» TO BE DONE
Put the lines of the records into a Markdown table with the columns Row and Record line, skipping blank lines. Begin at the line that contains "Given: Click the chevron arrow beside Month" and stop after the line that contains "Looking at the screenshot, I should [324, 37].".

» PROVIDED DATA

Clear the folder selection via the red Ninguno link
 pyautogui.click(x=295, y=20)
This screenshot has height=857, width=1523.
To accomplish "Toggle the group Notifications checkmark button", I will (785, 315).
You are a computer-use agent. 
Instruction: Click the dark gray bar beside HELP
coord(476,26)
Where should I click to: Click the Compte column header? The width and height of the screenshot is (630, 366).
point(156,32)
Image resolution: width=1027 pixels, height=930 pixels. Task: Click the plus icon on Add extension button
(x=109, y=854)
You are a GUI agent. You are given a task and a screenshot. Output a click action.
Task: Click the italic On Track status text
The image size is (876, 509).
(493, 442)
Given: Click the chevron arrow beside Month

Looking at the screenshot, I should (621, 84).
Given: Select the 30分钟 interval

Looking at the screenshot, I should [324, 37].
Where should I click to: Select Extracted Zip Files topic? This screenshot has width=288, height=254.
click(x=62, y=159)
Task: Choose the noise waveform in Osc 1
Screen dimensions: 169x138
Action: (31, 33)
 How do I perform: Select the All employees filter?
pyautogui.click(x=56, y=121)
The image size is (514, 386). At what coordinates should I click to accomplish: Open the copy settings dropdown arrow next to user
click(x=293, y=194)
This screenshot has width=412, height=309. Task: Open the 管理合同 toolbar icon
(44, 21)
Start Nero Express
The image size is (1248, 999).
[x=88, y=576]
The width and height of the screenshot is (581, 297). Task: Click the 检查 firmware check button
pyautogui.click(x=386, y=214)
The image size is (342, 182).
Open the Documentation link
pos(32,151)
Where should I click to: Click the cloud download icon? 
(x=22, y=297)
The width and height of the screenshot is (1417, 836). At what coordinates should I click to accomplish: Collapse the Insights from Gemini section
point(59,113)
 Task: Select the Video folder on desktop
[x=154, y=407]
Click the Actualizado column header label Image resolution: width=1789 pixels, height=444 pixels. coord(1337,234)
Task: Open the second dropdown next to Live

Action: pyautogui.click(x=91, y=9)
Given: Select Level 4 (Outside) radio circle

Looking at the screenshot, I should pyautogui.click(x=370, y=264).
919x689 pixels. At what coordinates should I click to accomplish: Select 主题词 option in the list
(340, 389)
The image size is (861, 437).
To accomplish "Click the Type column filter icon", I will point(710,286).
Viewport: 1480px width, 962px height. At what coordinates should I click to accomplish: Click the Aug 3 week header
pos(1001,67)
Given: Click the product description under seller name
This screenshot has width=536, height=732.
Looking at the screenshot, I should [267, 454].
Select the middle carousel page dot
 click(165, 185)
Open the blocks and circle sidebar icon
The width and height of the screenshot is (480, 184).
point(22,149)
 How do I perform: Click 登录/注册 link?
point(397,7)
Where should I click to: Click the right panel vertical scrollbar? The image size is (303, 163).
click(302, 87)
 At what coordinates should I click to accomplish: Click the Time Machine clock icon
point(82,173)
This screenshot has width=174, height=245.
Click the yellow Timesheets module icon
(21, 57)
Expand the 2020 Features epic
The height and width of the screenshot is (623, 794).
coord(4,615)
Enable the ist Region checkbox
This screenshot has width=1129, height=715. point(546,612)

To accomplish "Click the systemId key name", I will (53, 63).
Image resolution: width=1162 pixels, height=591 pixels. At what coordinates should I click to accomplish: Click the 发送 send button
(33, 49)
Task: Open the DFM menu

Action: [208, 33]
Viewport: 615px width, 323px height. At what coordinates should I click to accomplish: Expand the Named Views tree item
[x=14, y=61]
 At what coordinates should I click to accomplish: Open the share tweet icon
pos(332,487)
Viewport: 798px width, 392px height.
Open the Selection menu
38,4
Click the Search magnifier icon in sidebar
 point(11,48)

» ANSWER TO THE EXERCISE
| Row | Record line |
|---|---|
| 1 | Given: Click the chevron arrow beside Month |
| 2 | Looking at the screenshot, I should (621, 84). |
| 3 | Given: Select the 30分钟 interval |
| 4 | Looking at the screenshot, I should [324, 37]. |